Des sous et des hommes

Transcription de l’émission du 23 novembre 2004 : Le projet de directive Bolkestein avec Raoul-Marc JENNAR

Une émission proposée et présentée par Pascale Fourier sur ALIGRE FM 93.1 en région parisienne
mardi 8 mars 2005

D’actualité même si la directive est provisoirement mise en sommeil...
Vous pouvez écoutez cette émission sur le site des sous et des hommeset de nombreuses autres aussi passionnantes

Pascale Fourier : Il ne l’a pas dit, mais il est chercheur à URFI et à Oxfam si je ne me trompe, et il est l’auteur d’un livre absolument excellent qui s’appelle : « Europe, la trahison des élites » aux éditions Fayard. Alors, si je vous ai invité aujourd’hui, Raoul Marc Jennar, c’est parce que vous êtes, me semble-t-il en tous les cas, un des meilleurs connaisseurs de l’OMC, l’AGCS et de ce qui se trame en Europe. Or, pas en lisant les journaux pour une fois, mais plutôt ce qui se passe sur les sites alternatifs, j’ai eu vent d’une directive, un projet de directive qui s’appelle la directive Bolkestein, qui a l’air de s’intéresser aux services en Europe, un petit peu finalement comme l’AGCS.
Alors j’aurais voulu savoir d’une partce qu’est un projet de directive, parce qu’on s’y perd un petit peu avec ce qui se passe en Europe, et puis surtout ce qui est visé finalement dans l’affaire ?

Une émission proposée et présentée par Pascale Fourier sur
Pascale Fourier : Et notre invité aujourd’hui...

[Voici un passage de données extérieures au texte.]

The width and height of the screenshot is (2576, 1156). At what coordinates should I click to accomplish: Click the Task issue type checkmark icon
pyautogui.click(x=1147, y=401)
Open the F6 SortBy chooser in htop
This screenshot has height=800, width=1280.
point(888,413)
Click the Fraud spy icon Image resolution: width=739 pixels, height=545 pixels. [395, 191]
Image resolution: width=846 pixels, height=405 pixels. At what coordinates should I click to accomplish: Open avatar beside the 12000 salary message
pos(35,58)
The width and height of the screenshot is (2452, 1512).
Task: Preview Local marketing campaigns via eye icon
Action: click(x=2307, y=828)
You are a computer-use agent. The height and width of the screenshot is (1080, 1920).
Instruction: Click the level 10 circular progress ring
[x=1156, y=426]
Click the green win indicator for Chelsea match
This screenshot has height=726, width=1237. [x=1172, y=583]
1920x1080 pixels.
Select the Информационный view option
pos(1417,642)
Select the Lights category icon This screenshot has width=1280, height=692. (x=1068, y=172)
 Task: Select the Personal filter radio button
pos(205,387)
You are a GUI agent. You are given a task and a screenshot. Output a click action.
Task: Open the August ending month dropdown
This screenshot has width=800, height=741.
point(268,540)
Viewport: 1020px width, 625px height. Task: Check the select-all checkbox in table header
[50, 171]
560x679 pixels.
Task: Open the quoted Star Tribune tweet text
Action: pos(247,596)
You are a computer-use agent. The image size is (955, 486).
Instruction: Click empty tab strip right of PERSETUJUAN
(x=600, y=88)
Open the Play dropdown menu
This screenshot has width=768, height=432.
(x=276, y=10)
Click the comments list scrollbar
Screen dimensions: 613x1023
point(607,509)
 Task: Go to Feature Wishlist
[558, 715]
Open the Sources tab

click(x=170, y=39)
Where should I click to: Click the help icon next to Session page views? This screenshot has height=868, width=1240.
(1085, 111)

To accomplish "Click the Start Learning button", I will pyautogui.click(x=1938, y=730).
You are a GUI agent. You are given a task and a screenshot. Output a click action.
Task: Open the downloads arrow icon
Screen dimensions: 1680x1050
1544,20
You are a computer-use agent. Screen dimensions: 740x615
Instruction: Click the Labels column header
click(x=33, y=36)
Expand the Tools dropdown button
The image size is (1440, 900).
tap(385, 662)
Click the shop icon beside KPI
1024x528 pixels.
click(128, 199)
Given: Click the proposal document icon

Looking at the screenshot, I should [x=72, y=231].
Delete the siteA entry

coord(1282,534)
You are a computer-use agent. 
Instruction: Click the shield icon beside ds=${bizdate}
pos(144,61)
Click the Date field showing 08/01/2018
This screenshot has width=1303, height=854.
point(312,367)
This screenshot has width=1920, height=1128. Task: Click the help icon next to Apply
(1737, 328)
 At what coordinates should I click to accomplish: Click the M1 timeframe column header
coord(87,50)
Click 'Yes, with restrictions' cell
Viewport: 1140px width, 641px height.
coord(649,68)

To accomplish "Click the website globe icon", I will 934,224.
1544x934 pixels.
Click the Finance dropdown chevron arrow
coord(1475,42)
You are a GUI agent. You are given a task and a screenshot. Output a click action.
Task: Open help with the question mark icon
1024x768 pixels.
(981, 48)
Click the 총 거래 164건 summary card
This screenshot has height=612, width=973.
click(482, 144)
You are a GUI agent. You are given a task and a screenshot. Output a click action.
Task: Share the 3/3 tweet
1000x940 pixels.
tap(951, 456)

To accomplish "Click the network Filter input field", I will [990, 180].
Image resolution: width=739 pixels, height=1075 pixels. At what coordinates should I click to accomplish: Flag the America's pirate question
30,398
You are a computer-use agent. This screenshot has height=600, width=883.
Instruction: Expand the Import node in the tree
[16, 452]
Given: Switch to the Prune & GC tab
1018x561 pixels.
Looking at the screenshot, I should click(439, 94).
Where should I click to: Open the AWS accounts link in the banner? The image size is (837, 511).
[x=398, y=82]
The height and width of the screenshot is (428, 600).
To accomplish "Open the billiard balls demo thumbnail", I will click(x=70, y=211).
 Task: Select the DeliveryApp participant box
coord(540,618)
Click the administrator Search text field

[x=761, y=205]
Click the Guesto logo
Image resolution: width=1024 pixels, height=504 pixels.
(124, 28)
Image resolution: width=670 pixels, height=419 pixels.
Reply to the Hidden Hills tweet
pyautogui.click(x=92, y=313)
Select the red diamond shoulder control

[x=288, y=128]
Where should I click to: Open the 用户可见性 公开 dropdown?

Raoul-Marc Jennar : Raoul Marc Jennar

Raoul-Marc Jennar : Un projet de directive, c’est un texte qui est proposé par la Commission Européenne et qui est destiné à devenir une directive : c’est le nom utilisé jusqu’à présent pour désigner une loi Européenne, c’est-à-dire une loi qui va non seulement s’appliquer au niveau des institutions Européennes, mais que chaque Etat, donc en particulier la France, sera obligé d’intégrer dans son droit national. Alors c’est un « projet » parce que c’est un texte qui n’est pas encore adopté.
C’est un texte qui fait partie des matières pour lesquelles la décision appartient à la fois à la Commission européenne et au parlement Européen. C’est une procédure qu’on appelle dans le jargon une « procédure de co-décision ». Il y a une trentaine de matières pour lesquelles le parlement européen est associé à l’élaboration des textes législatifs européens.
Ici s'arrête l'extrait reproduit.